→ **WHAT TO PRODUCE**: Look through the listing and report every line that has "Given" in it.

→ **RECORDS TO USE**:
_ _ _ _
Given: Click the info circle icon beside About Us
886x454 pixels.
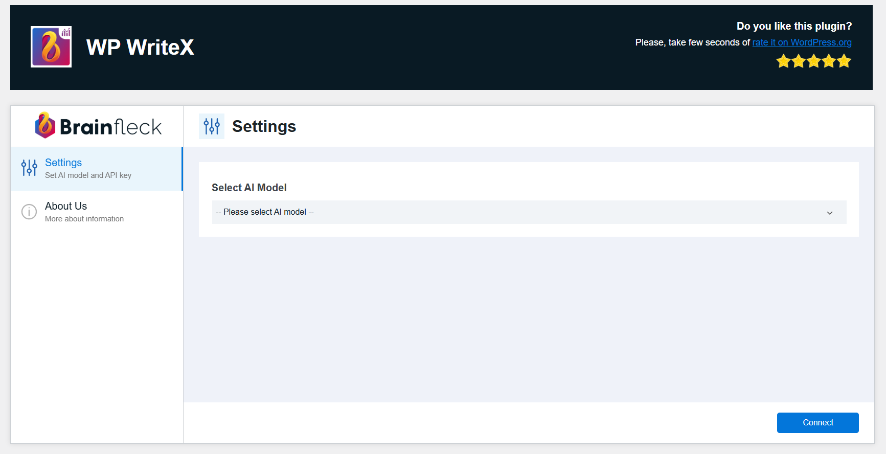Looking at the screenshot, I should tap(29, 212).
_ _ _ _
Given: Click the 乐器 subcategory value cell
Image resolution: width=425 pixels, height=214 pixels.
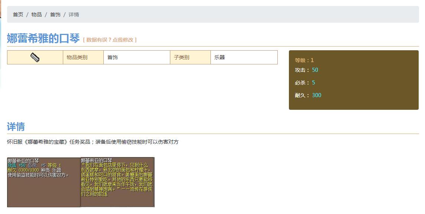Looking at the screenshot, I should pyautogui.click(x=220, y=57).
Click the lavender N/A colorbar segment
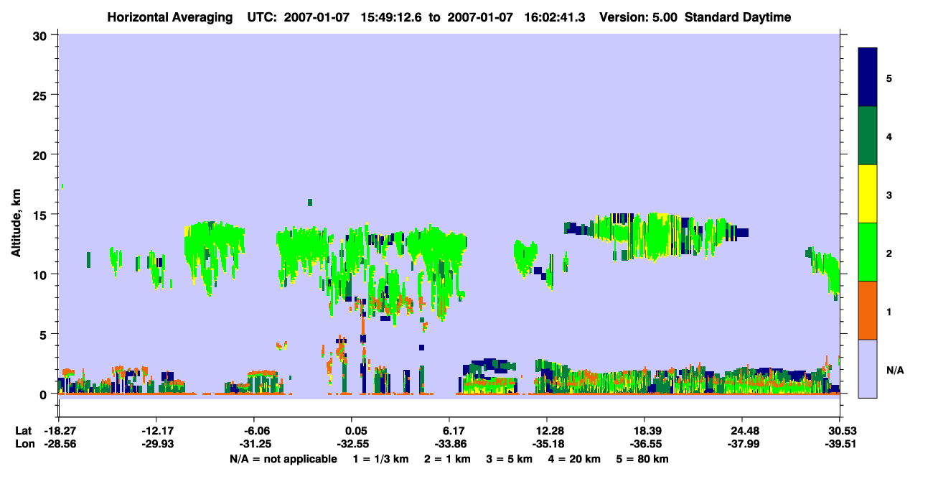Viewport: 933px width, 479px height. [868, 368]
_ _ _ _
→ **SOLVED PROBLEM**:
Given: Click the info circle icon beside About Us
Given: Click the 乐器 subcategory value cell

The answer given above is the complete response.